Meine Freundin beschwerte sich letztens, ihr etwas über zweijähriger Sohn würde immer noch kaum sprechen. Er hätte stattdessen eine äußerst lebendige Gestik und Mimik entwickelt, um sich zu verständigen und käme ansonsten mit drei Wörtern durchs Leben. Der Gedanke hat – besonders angesichts des unglaublich niedlichen Gesichts, das der kleine Kerl machen kann (was ich als Patentante natürlich vollkommen neutral und von außen beurteilen kann – dieses Kind ist einfach objektiv das Hübscheste überhaupt) – durchaus eine komische Komponente. Allerdings weniger aus Sicht meiner Freundin.
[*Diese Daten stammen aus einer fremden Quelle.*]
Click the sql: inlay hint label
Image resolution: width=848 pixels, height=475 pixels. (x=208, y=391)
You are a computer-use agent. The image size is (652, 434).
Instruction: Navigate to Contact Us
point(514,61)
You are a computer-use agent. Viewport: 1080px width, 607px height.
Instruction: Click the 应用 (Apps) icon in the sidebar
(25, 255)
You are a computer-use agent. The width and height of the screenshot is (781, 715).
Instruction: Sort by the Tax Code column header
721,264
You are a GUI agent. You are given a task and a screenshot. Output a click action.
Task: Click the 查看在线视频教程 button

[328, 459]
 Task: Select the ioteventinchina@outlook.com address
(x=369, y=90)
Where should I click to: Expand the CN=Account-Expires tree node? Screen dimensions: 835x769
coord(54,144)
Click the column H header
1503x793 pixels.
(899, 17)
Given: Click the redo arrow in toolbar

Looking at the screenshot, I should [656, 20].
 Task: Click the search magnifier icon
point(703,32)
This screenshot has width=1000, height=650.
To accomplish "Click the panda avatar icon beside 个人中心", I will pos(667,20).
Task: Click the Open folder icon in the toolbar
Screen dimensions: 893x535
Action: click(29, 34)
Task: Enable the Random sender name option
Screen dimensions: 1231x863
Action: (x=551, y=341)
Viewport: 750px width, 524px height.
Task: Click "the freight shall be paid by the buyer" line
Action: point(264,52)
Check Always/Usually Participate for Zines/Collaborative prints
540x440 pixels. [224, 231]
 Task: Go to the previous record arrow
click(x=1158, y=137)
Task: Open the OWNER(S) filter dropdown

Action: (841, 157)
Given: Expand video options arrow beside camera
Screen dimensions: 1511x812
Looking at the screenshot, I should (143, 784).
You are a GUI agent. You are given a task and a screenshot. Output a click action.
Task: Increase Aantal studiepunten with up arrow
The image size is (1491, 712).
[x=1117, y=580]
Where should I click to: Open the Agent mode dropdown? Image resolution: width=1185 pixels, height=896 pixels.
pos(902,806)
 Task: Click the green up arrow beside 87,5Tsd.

Ihr war es dann doch unangenehm, wie ihr Sohn der Arzthelferin mit wilden Schlägen auf den Arm klarmachen wollte, dass er sich woanders grade sehr viel besser fühlen würde als beim Arzt. Nachdem meine Freundin dann noch eine demütigend lange Liste mit Wörtern in die Hand gedrückt bekam, in der sie verschämt zwei Kreuzchen setzte, bei den Wörtern, derer ihr kleiner Sonnenschein schon mächtig ist, fällte der (halbe, ganze, geviertelte?) Gott in Weiß schnell das Urteil: Late Talker. (Ja, diesen wunderschönen logopädischen Fachbegriff gibt es wirklich und die große Suchmaschine spuckt erstaunlich viele Treffer dazu aus.) „Ihr Sohn ist ein Late Talker!“ Ach, was! Ehrlich? Das wär ja ohne diese Untersuchung NIE aufgefallen. Es ist ja nicht so, als hätte man schon einmal versucht, mit seinem Kind zu sprechen. Wer will das auch? So eine Einbahnkommunikation hat schließlich viel für sich. Also, es sei denn, das Late-Talker-Kind kommt plötzlich auf die Idee, seinen Widerspruch darin zu äußern, praktisch alles, was nicht niet- und nagelfest ist, zu greifen und mit voller Wucht auf den Boden zu schmeißen. Aber das ist dann eben Pech. Bleibt nur zu hoffen, dass aus dem „Late Talker“ bald ein „Late Bloomer“ (quasi ein „spätblühendes“ Kind) wird. Das sind dann Kinder, die den Rückstand mit drei Jahren aufgeholt haben.